Saturday, October 23, 2010

More Content, Not New Content

So, full disclosure, I never raided until patch 2.4, late into TBC's lifespan. Hell, I didn't even get to 60 in vanilla before quitting. Mainly I quit because I saw how horrific the raiding cabals were: 40mans were such a chore to organize, guilds set their raid times and let their members work around them, because it is literally impossible to pick 40-odd random people and get the same gaps in their schedules. Can't raid on Mondays or Wednesday? Find a different guild. That, coupled with a deeply inferior questing experience, lead me to quit WoW for years.

Now, I started TBC to play lowbie dungeons with my closest of bros. It was hard going with only 4 of us, but between trade chat goofballs and manly gumption we got to 70 (with me lagging behind, because more than two hours of questing made my brain turn to goo). Getting to the party so late, I only ever did Kara, ZA, a single Mag, a single SSC, and half of TK. I liked the 10mans a lot more; they had a much stronger feeling of camaraderie and we developed an eccentric (read: mind-blowingly crass) rapport that I never got in the professional business-time 25 mans. That might have been my guild, but whatever. Anywho, because the 25s were bustling with already geared elite soldiers, there was no way for me to rise to the top ranks of Tier 6, so at the bottom I stayed.

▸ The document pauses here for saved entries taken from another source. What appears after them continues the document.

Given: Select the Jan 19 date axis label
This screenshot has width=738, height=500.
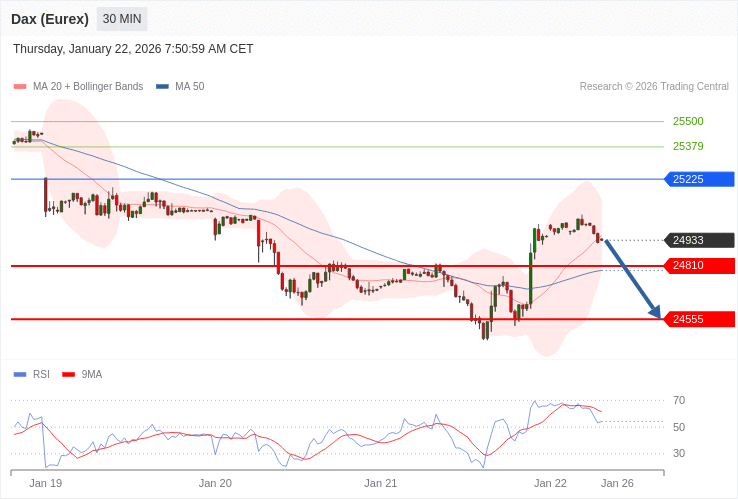Looking at the screenshot, I should 46,483.
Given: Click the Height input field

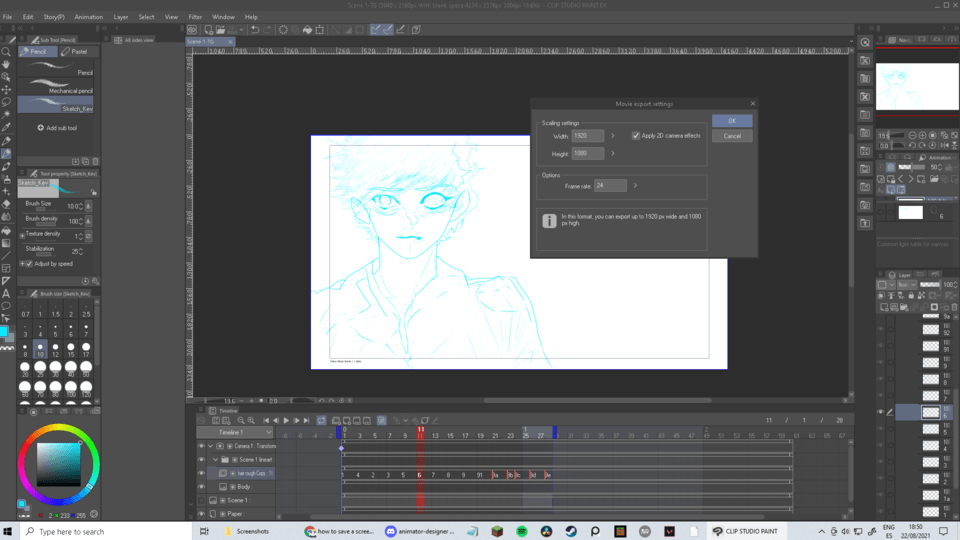Looking at the screenshot, I should point(587,154).
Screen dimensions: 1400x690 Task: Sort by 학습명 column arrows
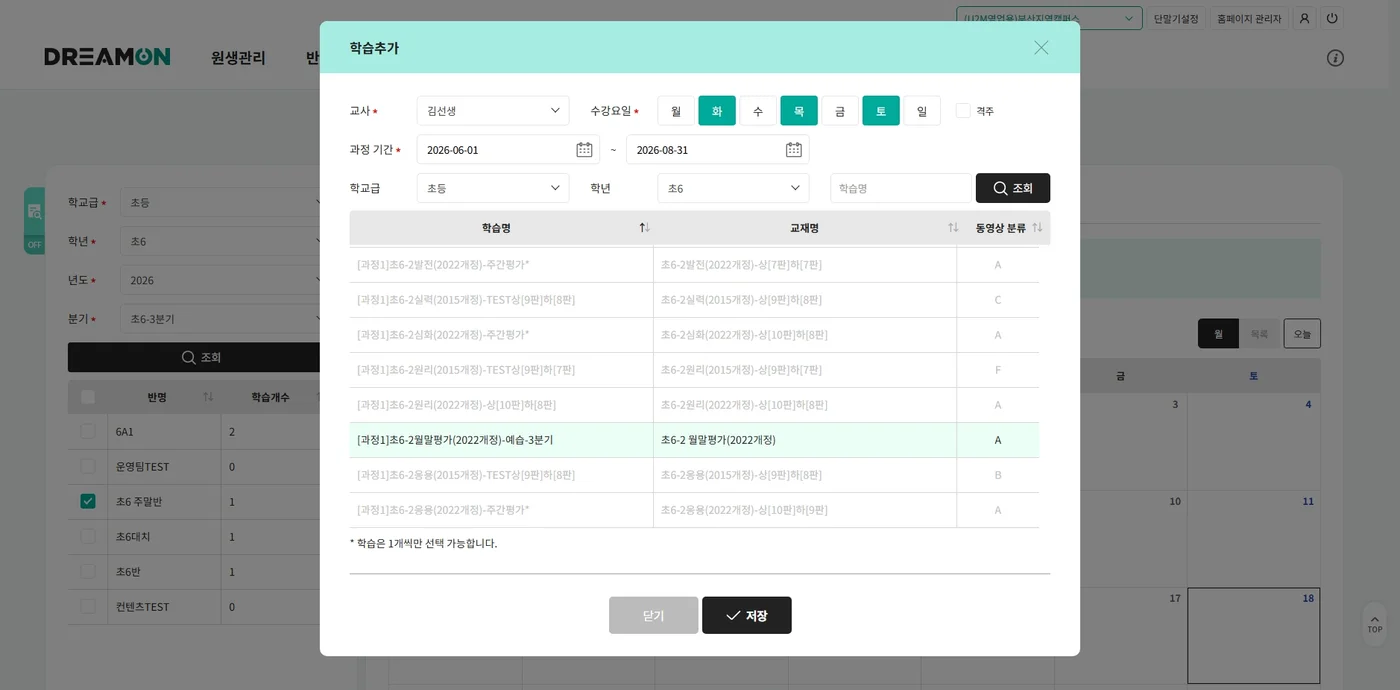click(x=645, y=228)
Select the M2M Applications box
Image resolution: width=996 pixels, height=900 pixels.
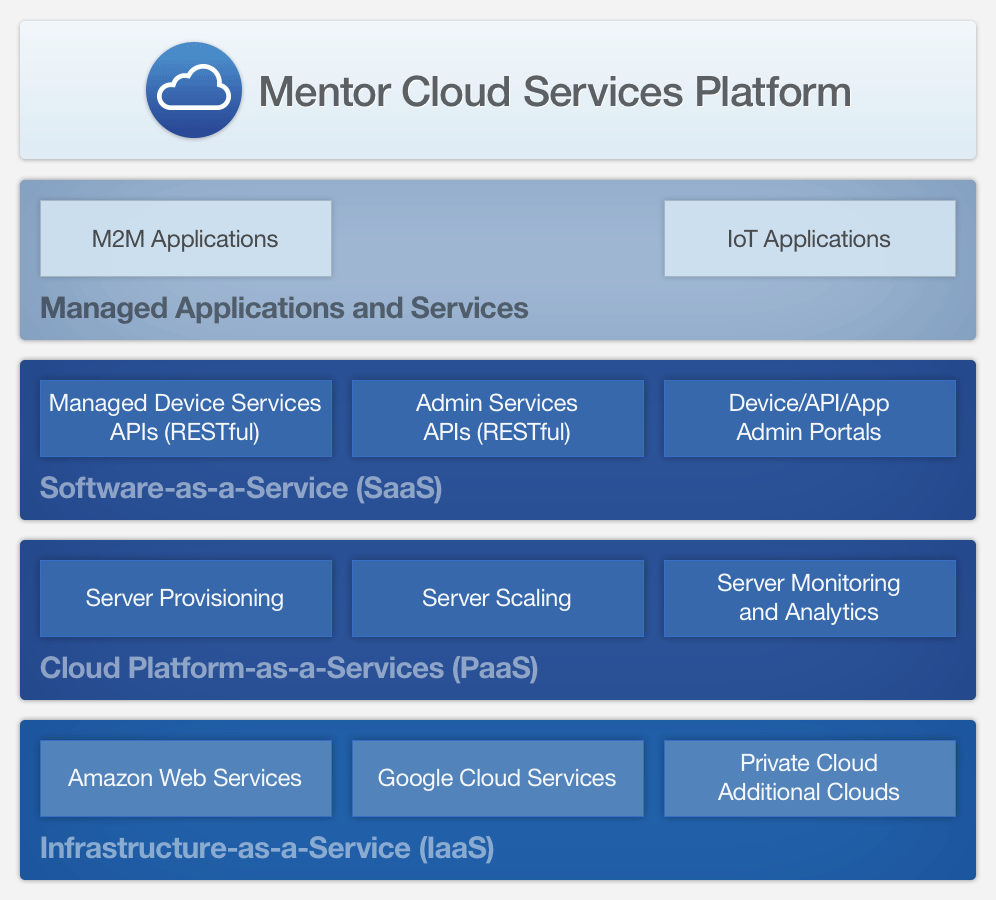pyautogui.click(x=185, y=239)
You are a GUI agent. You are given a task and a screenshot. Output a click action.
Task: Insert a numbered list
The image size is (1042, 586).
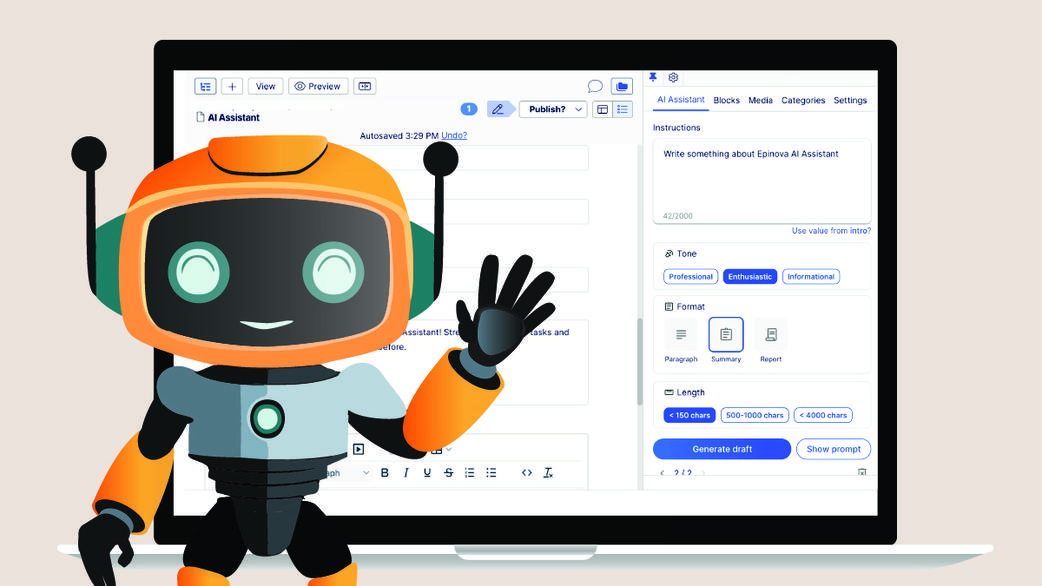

Across Wrath, I rejoiced; not only was the leveling experience aided by superior Northrend quests and later the dungeon finder, but all the raids fit in my beloved 10 man format. There would be no glass ceiling for Zarat, only the ground floor (which is where he got on) and the sky (being the approximate location of The Limit). And while I got to experience the full of the raiding content, from being the only DPS consistently unmolested by Heigan's Dance to playing Santa with the Frozen Throne, I saw a problem in the youth. The youth are the traditional place to see problems in, but even still, they were entitled, uncultured, and lazy. They had not endured the hardships of waiting five minutes to fight KT. They had not learned the terror of Yogg-Saron's mind link, nor of the not-it game for frost orb duty on Anub'Arak. They lived in a world where you finish heroics and go right to ICC, the pinnacle of progression. The imputence!

But consider the world of the young (sometimes called noobs). The problem is, to a new 80, there are only heroics and ICC. The old raids give such inferior rewards, there's no reason to visit them; best to bang our heads against the only raid of any worth. I remember, when Blizzard made Wrath, they cited a major problem of TBC as not enough new players seeing the later raids because it was too hard to gear up. But now there is the opposite problem: no one who levels up now sees any earlier raid content! Wrath solved nothing here, it just flipped the problem around. Cataclysm needs to reverse this design to an extent, or all Blizzard will be really doing in content patches is replacing the old tier, rather than adding a new one.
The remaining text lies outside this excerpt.